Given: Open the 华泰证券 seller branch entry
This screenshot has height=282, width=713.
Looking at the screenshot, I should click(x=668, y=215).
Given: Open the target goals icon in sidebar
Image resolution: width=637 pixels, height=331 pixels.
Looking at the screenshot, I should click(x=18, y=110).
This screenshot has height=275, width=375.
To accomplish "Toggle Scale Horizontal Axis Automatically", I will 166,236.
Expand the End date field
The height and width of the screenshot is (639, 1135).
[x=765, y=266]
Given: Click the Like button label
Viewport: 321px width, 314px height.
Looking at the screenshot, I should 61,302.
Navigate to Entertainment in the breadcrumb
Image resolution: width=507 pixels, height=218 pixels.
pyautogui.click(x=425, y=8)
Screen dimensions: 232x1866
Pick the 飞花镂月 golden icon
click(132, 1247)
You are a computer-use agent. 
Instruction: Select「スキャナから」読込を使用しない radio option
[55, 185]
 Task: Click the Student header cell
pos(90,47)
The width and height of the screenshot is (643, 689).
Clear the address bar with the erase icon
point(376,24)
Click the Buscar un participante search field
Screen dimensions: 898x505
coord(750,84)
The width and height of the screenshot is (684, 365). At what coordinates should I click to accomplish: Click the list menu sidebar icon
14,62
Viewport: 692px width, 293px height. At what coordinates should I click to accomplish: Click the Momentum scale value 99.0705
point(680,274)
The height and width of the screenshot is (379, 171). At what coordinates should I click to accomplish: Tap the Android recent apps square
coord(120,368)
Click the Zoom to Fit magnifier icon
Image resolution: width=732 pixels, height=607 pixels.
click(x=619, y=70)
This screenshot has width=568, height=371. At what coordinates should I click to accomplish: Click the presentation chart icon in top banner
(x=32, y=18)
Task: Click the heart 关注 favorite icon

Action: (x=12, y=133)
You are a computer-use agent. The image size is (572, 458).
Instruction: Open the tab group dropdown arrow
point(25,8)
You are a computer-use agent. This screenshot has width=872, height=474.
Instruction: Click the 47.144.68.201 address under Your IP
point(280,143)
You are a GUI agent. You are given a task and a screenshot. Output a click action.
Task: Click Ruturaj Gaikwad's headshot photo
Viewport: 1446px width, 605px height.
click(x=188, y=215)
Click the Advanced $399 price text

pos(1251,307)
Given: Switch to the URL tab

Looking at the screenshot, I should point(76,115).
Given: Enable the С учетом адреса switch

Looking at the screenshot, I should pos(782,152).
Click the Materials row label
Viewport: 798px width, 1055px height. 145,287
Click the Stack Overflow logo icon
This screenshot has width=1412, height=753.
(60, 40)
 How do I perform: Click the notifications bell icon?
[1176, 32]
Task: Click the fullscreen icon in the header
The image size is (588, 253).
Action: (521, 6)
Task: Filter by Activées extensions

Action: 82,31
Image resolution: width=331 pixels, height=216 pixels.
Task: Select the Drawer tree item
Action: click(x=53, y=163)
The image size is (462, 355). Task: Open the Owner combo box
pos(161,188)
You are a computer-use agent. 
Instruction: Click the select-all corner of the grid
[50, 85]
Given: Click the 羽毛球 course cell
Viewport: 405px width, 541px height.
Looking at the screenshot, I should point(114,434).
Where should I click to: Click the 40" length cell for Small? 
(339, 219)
------------------------------------
> _ASSIGNED TASK_: Return each line of the records above in which the word "field" occurs.

> _EXERCISE RESULT_:
Expand the End date field
Click the Buscar un participante search field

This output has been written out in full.